In his previous role, Elliott was the General Manager and an overall leader of Google Express, the search giant’s shopping and delivery service. Now, at Slack, he’ll serve as General Manager of Platform, helping the startup build out its app store for businesses – reinforcing a business that Slack sees as one of its most important initiatives.
Elliott tells Business Insider that he’s a long-time fan of Slack. In the new role, “I’ll focus on enabling discovery within Slack and building adoption of software products that make work easier and more productive,” Elliott says.
The Slack Platform allows developers to build apps and chatbots that integrate straight into a normal Slack chatroom. So far, high-profile developers like Salesforce, IBM, and Google have all signed on with the Slack platform, with over 1,000 apps available in the Slack App Directory. Slack invests in platform startups, too.
This platform push is a crucial part of Slack’s gameplan. The success of Slack, which recently hit a $200 million annualized run rate, sparked new competition. Now, rivals like Microsoft Teams, Workplace by Facebook, and Atlassian Stride are all gunning for Slack, trying to stem the startup’s growth with their own alternative offerings.
Yet, as Slack VP of Product April Underwood tells Business Insider, there’s huge opportunity: Slack’s 9 million weekly active users spend 10 hours connected to the app daily, and an average of two hours and two minutes a day actually using it. Underwood says that developers want to reach those super-engaged users, and their apps will in turn make Slack more useful for businesses of all sizes.

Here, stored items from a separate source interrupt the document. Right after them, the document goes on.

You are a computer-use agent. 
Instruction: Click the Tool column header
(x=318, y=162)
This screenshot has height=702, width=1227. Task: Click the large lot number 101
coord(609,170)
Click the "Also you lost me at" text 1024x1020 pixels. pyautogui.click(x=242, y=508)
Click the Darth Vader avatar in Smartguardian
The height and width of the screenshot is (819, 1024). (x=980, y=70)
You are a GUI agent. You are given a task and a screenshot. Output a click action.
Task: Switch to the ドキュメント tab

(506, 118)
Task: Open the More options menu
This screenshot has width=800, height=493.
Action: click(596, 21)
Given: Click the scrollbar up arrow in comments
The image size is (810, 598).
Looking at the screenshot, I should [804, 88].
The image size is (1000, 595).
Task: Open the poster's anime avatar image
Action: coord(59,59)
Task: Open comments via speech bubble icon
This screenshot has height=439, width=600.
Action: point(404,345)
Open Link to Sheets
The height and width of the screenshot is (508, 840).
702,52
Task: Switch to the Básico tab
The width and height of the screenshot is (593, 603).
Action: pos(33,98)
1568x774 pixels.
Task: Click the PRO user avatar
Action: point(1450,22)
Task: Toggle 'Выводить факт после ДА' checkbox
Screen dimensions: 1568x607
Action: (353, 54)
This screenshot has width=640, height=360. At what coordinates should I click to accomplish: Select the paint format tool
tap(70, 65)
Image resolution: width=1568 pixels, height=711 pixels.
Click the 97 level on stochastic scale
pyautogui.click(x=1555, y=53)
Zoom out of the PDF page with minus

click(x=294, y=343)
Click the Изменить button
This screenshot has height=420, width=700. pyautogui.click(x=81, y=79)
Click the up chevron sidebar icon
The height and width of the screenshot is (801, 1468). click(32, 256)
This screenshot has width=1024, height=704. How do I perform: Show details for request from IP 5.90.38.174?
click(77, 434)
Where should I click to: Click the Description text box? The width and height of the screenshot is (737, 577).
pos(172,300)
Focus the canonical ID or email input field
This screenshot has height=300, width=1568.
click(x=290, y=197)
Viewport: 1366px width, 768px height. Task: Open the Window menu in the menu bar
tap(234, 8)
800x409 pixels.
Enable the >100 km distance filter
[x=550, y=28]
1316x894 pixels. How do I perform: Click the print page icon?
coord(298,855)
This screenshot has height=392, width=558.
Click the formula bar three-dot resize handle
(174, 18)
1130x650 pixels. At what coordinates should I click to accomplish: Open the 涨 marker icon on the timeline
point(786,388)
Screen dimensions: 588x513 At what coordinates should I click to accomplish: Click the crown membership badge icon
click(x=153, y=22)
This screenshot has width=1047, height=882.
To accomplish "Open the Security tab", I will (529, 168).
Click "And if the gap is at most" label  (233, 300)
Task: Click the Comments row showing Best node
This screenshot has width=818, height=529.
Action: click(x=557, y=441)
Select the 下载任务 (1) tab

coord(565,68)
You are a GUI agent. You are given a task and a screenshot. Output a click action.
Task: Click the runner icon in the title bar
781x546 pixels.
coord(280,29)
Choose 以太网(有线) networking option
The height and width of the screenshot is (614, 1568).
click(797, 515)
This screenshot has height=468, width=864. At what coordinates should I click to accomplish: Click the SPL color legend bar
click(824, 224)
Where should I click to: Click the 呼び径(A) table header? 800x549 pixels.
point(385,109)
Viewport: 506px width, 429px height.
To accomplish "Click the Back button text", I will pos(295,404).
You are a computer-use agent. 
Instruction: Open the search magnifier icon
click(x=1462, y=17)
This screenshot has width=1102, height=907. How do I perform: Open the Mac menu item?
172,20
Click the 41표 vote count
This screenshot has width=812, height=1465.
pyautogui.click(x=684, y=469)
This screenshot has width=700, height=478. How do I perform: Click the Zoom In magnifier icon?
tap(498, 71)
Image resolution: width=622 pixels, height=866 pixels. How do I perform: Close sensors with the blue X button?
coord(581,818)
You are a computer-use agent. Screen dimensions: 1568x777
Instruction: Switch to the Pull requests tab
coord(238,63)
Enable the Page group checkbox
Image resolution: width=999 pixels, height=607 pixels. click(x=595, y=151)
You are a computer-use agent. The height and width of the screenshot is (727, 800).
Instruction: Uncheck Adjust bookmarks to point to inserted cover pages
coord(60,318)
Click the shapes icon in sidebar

“We’re trying to do something that’s never been done before,” says Underwood.
- April Underwood
As for Elliott specifically, Underwood praises his skillset: Not only does he have experience with how marketplaces work, he also knows how to run a team of engineers. That’s a major plus, given that Slack has around 100 engineers working on parts of the platform, says Underwood.
Elliott is the first-ever Slack exec to hold the title General Manager of Platform, but not the first exec with a similar mandate to help grow the platform. Back in December 2016, a man named Jason Shellen stepped down as Slack’s head of platform.
Still, Underwood says that in hiring Elliott, “a senior leader of this caliber,” the company is showing that the platform is a priority.
“Hopefully that serves as a pretty clear signal of our commitment” to the platform,” says Underwood. “The future is looking bright for the platform.”